Task input =>
────
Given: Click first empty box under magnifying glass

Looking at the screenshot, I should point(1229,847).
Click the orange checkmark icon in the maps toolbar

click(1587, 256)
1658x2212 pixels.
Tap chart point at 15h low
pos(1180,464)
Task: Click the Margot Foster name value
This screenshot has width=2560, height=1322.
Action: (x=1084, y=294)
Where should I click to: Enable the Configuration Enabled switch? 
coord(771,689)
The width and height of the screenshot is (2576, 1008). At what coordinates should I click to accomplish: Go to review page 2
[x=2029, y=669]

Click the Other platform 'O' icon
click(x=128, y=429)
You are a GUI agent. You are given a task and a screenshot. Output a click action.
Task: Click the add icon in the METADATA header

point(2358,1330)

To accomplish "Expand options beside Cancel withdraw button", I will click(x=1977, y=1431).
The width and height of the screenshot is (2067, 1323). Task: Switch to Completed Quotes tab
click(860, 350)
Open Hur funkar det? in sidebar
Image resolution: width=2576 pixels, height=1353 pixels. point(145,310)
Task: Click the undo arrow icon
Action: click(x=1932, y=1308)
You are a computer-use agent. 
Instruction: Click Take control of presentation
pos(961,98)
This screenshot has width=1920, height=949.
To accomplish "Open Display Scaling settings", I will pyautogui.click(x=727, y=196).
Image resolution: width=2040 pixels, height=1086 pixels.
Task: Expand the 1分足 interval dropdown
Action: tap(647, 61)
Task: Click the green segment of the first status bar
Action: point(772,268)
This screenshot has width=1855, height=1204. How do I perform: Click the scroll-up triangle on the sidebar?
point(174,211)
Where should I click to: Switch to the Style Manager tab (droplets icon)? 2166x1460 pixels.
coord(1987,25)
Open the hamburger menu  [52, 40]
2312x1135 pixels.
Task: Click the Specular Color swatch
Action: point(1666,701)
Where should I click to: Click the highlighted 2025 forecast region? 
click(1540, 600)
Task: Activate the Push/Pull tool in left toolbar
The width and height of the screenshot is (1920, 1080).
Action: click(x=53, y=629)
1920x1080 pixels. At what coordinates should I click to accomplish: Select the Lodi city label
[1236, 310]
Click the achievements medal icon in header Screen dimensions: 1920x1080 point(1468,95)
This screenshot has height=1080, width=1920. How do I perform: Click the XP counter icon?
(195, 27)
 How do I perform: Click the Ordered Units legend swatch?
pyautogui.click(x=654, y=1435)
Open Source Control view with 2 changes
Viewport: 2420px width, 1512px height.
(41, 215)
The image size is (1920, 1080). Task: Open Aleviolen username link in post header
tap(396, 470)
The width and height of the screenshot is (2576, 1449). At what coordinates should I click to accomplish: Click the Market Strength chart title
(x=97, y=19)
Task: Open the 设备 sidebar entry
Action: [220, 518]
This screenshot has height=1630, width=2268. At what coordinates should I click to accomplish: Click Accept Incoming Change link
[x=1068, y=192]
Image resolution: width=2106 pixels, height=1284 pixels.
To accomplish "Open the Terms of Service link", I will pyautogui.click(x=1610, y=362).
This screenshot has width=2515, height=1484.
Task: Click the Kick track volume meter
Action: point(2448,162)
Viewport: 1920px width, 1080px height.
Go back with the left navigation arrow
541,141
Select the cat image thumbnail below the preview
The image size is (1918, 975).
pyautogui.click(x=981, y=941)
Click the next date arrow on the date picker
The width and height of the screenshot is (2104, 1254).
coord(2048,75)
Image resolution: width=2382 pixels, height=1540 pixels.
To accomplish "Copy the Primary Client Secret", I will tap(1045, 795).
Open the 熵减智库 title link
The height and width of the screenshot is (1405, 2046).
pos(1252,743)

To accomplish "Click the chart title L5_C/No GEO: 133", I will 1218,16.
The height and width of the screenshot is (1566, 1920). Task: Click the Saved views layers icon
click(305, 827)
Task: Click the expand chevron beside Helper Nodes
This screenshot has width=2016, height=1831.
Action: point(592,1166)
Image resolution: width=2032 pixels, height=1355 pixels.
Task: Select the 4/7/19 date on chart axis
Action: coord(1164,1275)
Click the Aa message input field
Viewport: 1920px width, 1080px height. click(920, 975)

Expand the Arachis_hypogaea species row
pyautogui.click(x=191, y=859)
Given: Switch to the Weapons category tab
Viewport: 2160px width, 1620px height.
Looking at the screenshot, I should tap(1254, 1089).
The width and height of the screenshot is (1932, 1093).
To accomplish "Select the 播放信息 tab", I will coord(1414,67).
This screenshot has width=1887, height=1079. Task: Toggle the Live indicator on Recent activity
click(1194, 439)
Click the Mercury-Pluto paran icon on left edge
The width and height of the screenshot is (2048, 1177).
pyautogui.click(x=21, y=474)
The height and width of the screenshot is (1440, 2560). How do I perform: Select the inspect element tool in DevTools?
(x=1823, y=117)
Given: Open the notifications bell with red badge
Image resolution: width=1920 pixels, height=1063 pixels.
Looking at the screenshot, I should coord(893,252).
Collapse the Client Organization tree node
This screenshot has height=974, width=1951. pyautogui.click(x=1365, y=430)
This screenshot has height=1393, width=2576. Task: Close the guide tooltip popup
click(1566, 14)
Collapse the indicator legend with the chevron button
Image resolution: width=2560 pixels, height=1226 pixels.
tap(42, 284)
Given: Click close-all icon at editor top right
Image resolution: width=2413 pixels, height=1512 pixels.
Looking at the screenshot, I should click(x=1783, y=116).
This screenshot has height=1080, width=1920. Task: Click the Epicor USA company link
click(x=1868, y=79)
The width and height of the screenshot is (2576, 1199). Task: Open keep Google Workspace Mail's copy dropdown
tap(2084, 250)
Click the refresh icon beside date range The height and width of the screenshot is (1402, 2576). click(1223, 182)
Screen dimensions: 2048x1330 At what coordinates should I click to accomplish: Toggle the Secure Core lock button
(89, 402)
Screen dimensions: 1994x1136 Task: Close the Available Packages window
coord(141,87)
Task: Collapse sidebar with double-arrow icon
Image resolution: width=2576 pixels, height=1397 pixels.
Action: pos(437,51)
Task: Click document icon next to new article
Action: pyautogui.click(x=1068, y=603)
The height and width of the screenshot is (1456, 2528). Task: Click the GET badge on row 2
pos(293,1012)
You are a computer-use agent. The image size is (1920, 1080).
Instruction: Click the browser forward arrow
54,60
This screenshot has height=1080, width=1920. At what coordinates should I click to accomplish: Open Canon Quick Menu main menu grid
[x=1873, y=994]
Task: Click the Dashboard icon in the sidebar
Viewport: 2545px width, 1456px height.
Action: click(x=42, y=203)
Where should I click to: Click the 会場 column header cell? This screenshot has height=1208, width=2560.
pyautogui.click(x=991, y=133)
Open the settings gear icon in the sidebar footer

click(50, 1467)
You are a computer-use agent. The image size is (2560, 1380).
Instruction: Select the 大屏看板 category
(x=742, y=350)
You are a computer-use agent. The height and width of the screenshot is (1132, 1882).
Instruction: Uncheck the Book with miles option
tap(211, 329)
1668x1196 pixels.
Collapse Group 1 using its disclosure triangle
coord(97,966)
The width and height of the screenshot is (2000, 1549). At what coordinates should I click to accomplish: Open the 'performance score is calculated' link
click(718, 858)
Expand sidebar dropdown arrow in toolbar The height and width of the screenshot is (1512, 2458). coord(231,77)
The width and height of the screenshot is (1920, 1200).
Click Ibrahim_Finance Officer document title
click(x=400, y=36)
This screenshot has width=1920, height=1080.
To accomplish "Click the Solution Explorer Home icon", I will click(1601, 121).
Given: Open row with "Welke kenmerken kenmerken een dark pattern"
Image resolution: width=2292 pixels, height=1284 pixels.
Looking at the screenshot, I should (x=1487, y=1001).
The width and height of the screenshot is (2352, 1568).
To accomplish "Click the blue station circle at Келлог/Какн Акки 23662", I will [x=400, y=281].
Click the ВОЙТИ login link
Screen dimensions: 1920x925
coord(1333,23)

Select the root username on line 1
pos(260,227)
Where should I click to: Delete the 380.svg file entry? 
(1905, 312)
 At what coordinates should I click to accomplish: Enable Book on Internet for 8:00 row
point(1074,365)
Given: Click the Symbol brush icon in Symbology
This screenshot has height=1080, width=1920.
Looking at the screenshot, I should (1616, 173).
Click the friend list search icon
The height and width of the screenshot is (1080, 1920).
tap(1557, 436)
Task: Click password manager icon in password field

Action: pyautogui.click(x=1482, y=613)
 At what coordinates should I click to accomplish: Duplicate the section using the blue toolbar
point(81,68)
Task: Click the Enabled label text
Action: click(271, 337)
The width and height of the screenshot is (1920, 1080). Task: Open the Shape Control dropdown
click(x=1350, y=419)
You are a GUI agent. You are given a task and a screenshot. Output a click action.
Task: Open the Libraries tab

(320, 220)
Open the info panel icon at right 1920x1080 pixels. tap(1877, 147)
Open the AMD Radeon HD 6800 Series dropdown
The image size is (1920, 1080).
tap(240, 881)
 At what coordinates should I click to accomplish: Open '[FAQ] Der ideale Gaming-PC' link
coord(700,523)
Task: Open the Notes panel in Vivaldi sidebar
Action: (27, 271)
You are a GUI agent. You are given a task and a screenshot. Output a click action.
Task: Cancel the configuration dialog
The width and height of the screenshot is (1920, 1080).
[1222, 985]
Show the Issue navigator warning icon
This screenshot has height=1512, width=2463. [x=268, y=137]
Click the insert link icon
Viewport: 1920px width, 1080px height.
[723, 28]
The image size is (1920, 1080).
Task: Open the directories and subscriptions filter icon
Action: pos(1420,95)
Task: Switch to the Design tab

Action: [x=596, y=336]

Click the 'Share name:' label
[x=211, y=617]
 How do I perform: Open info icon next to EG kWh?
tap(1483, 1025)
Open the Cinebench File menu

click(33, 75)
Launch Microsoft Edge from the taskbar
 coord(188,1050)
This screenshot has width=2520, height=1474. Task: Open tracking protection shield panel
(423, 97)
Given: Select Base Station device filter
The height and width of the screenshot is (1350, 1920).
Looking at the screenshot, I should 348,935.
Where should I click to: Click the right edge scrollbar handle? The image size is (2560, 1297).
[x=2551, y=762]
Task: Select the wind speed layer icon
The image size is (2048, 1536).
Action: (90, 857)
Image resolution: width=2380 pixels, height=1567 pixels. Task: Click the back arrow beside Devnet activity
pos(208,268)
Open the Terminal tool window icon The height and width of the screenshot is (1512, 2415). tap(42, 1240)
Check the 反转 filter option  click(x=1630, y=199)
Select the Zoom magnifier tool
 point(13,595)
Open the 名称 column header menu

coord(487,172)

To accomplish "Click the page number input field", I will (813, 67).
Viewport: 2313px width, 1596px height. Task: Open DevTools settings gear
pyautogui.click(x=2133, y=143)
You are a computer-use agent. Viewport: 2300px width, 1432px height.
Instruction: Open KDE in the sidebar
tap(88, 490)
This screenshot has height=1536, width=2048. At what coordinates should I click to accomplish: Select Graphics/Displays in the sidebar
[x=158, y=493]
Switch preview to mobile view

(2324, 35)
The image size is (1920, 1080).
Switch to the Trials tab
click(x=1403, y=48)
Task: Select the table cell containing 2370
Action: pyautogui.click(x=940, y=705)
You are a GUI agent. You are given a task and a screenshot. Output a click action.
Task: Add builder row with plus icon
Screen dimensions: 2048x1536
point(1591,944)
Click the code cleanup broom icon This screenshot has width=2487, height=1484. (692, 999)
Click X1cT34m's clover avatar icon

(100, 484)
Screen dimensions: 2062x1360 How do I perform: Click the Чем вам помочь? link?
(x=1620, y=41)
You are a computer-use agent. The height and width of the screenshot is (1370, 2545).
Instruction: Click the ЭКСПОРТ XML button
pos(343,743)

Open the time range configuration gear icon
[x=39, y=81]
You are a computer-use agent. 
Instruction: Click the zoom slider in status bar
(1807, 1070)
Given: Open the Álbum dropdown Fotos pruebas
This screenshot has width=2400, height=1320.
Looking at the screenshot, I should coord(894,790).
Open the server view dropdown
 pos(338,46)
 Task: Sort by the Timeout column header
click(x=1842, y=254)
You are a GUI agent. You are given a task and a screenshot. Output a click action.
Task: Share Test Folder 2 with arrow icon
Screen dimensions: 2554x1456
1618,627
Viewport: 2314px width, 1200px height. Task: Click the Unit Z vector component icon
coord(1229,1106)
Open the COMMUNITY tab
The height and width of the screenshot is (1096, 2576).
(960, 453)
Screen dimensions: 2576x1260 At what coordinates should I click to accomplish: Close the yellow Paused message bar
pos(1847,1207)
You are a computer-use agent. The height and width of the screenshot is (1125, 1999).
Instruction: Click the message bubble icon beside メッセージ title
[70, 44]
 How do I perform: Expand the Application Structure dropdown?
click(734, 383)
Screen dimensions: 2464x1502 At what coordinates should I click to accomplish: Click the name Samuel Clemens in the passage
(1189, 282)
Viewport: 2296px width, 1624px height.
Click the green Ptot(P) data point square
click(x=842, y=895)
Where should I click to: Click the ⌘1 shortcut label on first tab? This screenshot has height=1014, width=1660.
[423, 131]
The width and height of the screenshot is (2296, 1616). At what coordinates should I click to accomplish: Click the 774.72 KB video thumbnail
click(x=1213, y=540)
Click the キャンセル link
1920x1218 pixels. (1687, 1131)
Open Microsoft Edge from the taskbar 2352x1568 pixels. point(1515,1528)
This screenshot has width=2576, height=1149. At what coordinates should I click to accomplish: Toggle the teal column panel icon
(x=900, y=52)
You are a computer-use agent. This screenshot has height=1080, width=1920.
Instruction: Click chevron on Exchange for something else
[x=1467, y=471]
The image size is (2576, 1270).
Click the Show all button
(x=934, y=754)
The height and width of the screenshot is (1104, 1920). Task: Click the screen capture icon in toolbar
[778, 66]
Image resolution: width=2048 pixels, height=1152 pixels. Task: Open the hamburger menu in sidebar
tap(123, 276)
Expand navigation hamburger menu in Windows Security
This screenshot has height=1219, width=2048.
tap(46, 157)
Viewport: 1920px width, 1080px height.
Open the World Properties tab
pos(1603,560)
────
Brief =>
Send back an exact copy of only the lines from the line with "Screen dimensions: 2062x1360" up to and including the line with "Viewport: 2296px width, 1624px height." in the data above.

Answer box =>
Screen dimensions: 2062x1360 How do I perform: Click the Чем вам помочь? link?
(x=1620, y=41)
You are a computer-use agent. The height and width of the screenshot is (1370, 2545).
Instruction: Click the ЭКСПОРТ XML button
pos(343,743)

Open the time range configuration gear icon
[x=39, y=81]
You are a computer-use agent. 
Instruction: Click the zoom slider in status bar
(1807, 1070)
Given: Open the Álbum dropdown Fotos pruebas
This screenshot has width=2400, height=1320.
Looking at the screenshot, I should coord(894,790).
Open the server view dropdown
 pos(338,46)
 Task: Sort by the Timeout column header
click(x=1842, y=254)
You are a GUI agent. You are given a task and a screenshot. Output a click action.
Task: Share Test Folder 2 with arrow icon
Screen dimensions: 2554x1456
1618,627
Viewport: 2314px width, 1200px height. Task: Click the Unit Z vector component icon
coord(1229,1106)
Open the COMMUNITY tab
The height and width of the screenshot is (1096, 2576).
(960, 453)
Screen dimensions: 2576x1260 At what coordinates should I click to accomplish: Close the yellow Paused message bar
pos(1847,1207)
You are a computer-use agent. The height and width of the screenshot is (1125, 1999).
Instruction: Click the message bubble icon beside メッセージ title
[70, 44]
 How do I perform: Expand the Application Structure dropdown?
click(734, 383)
Screen dimensions: 2464x1502 At what coordinates should I click to accomplish: Click the name Samuel Clemens in the passage
(1189, 282)
Viewport: 2296px width, 1624px height.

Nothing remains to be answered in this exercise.